As long as the 10 N force is continuously applied and the acceleration is constant, would the spring compress to a stable compressed length or would it actually undergo oscillations while being accelerated?

Upon further thought I think I should be considering the displacement of the center of mass but also the relative displacement between the 2 masses and assume that the center of mass moves in proportion to m2/(m1+m2)

I keep confusing myself with this problem but if anyone could help to walk me through it, it would be great.

 

[ergospherical]

The net force on the whole system ($F=-10\mathrm{N}$) governs the acceleration of the centre of mass, which is $a_{\mathrm{com}} = F/(m_1 + m_2)$ and a constant.

You should transform into the (accelerating) centre of mass frame. Although the length of the spring can vary with time, $l = l(t)$, the centre of mass of the system -- i.e. the point that is a fraction $m_2/(m_1 + m_2)$ along the length of the spring, can be considered fixed in this accelerating frame. So you now essentially have two independent springs on either side of this point.

Now you can analyze the accelerations of the two masses from within this accelerating frame, remembering that an "inertial" force $-ma_{\mathrm{com}}$ also acts on both masses.

 

[MattGeo]

I honestly don't think I can figure this out without further assistance and insight. It's been quite a long time since I took an advanced classical mechanics course. I just enjoy thinking about physics and made up this problem. Could you please prompt me with any further hints or important information?

 

[ergospherical]

In the centre of mass frame, you have two "independent" springs on either side of the centre of mass. (You do need to think about what the "effective" spring constants of these two springs are. How do springs "in series" combine?).

The right-hand mass is acted upon by spring tension, the external force $F$ and the inertial force $-ma_{\mathrm{com}}$. The left-hand mass is acted upon by spring tension and the inertial force $-ma_{\mathrm{com}}$.

In either case, the problem is just that of a mass on a spring, subject to some constant external force. That is probably a problem that you have solved before -- what is the motion?

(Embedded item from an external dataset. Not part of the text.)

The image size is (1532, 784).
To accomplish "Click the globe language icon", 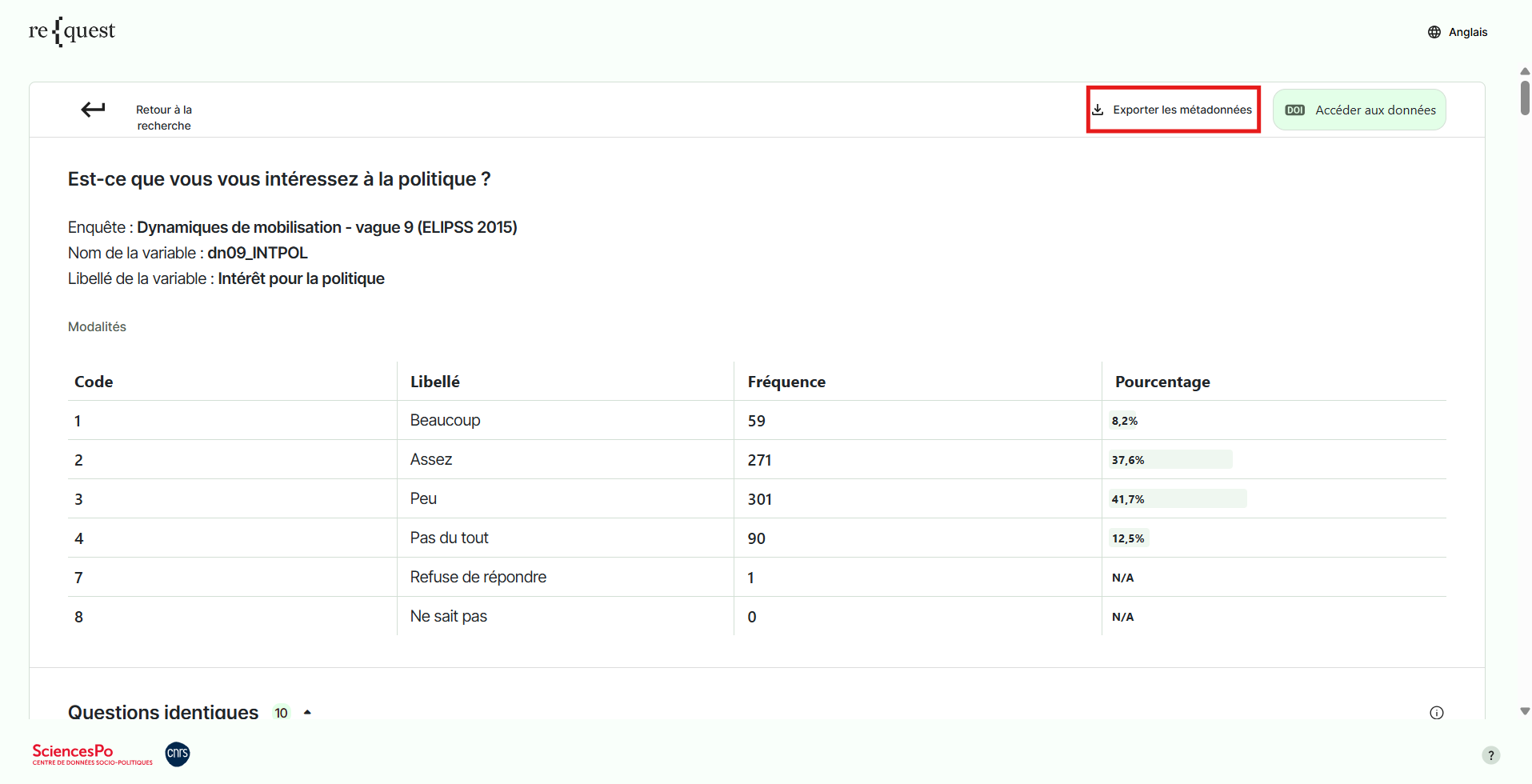I will [1434, 32].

If any of these sub-problems are unfamiliar, then it might be worth refreshing your memory on them before attempting a more complex combined problem.

 

[anuttarasammyak]

How much duration of time you keep pushing the system ? If we know it, we know both energy and momentum of the system which tell us center of mass motion and vibration around it. We may not be able to get the duration time in an easy way.

 

[anuttarasammyak]

Lagrangian of the system would be
$$L=\frac{1}{2}m_1\dot{x_1}^2+\frac{1}{2}m_2\dot{x_2}^2-\frac{1}{2}k(x_2-x_1-l)^2+Fx_1\theta(x_1)\theta(L-x_1)$$
where l=0.5m, F=10 newton and L=10m.

 

[PeroK]

I honestly don't think I can figure this out without further assistance and insight. It's been quite a long time since I took an advanced classical mechanics course. I just enjoy thinking about physics and made up this problem. Could you please prompt me with any further hints or important information?

What you should be able to do is generate a differential equation for the system, simply by applying Newton's laws.

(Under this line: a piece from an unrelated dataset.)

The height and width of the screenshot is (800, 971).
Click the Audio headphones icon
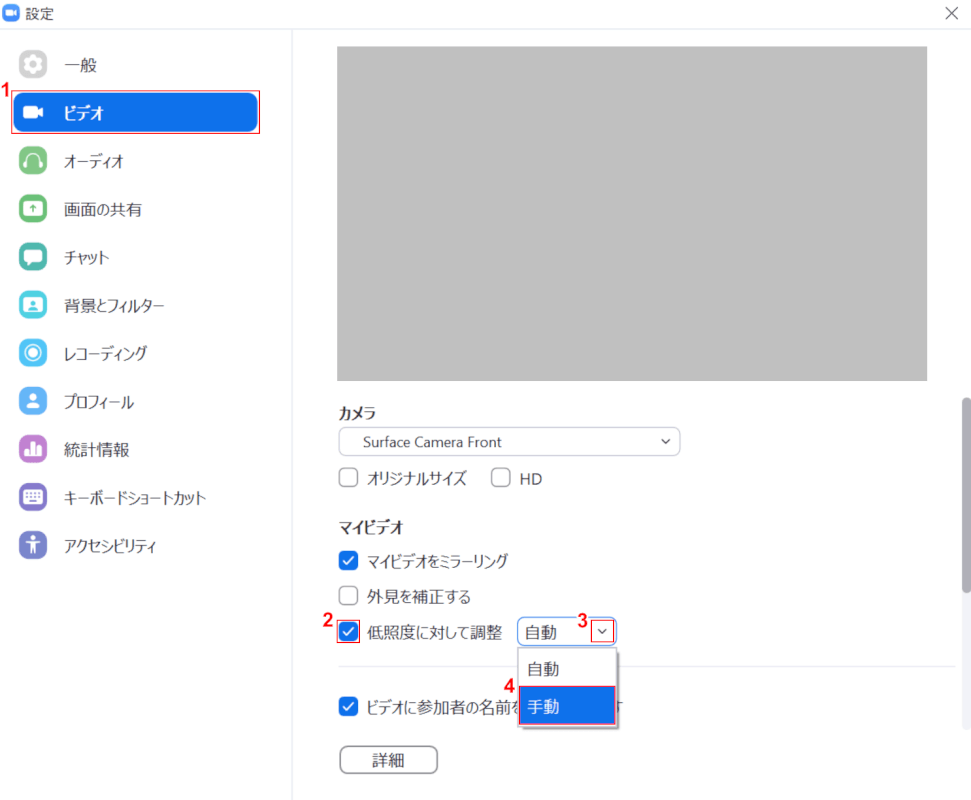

If we let $X$ be the displacement of the larger mass, $M$; and, $x$ be the displacement of the smaller mass, $m$; and, $F$ be the externally applied force to the large mass; then, the spring force at any time is $k(X-x)$. This leads to the equations of motion:
$$ma_m \equiv m\ddot x = F_m = k(X-x)$$$$Ma_M \equiv M\ddot X = F - k(X-x)$$If we let $z = (X - x)$, then we have:
$$\ddot z = \ddot X - \ddot x = \frac F M - \frac k M(X-x) - \frac k m (X - x) = \frac F M - k(\frac 1 M + \frac 1 m)(X -x)$$Hence, we have an equation of motion for $z$:
$$\ddot z = \frac F M - k(\frac{M + m}{Mm})z$$And then take it from there.

 

[MattGeo]

What you should be able to do is generate a differential equation for the system, simply by applying Newton's laws.

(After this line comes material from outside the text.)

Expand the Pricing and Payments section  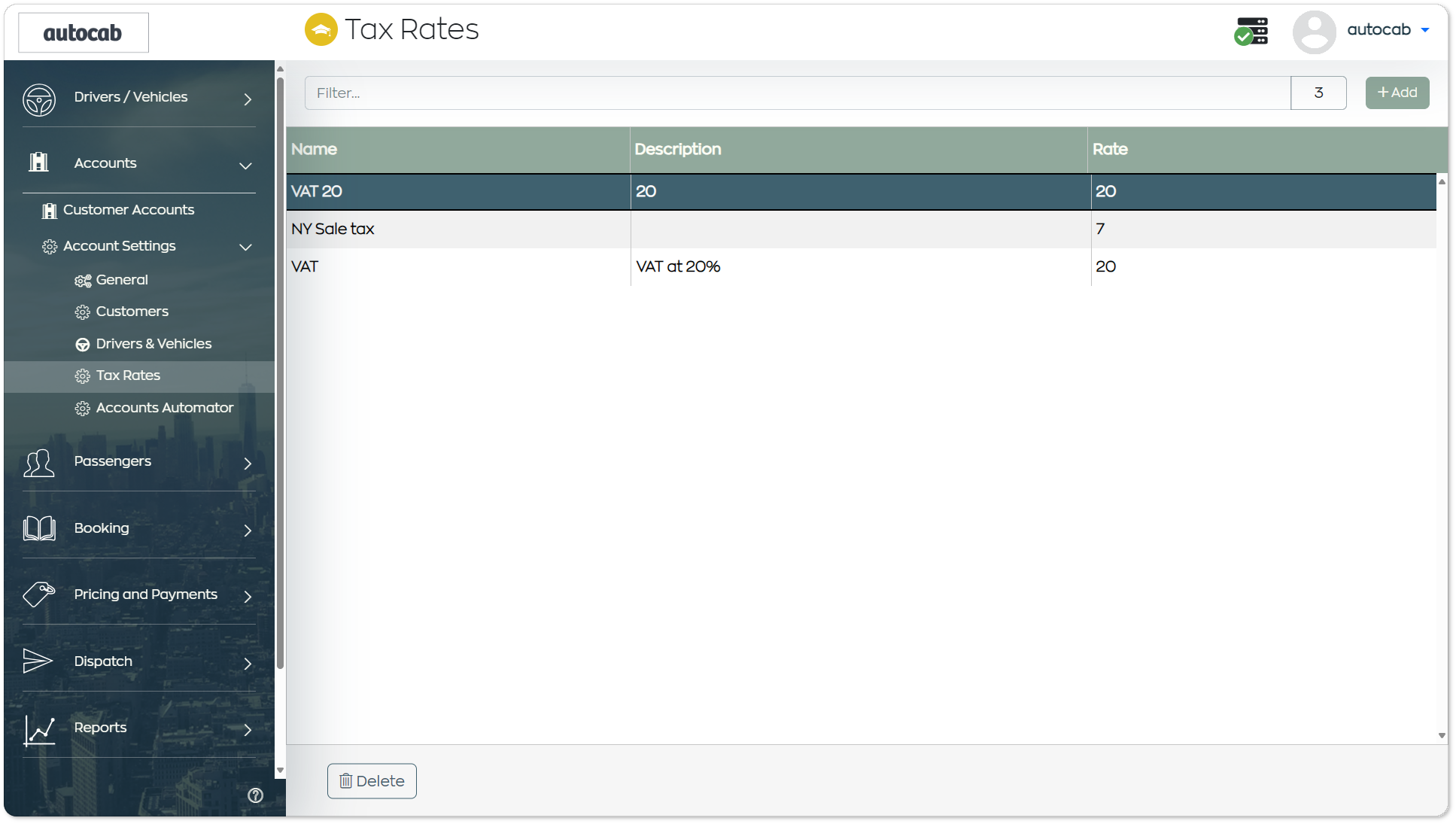pos(248,596)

If we let $X$ be the displacement of the larger mass, $M$; and, $x$ be the displacement of the smaller mass, $m$; and, $F$ be the externally applied force to the large mass; then, the spring force at any time is $k(X-x)$. This leads to the equations of motion:
$$ma_m \equiv m\ddot x = F_m = k(X-x)$$$$Ma_M \equiv M\ddot X = F - k(X-x)$$If we let $z = (X - x)$, then we have:
$$\ddot z = \ddot X - \ddot x = \frac F M - \frac k M(X-x) - \frac k m (X - x) = \frac F M - k(\frac 1 M + \frac 1 m)(X -x)$$Hence, we have an equation of motion for $z$:
$$\ddot z = \frac F M - k(\frac{M + m}{Mm})z$$And then take it from there.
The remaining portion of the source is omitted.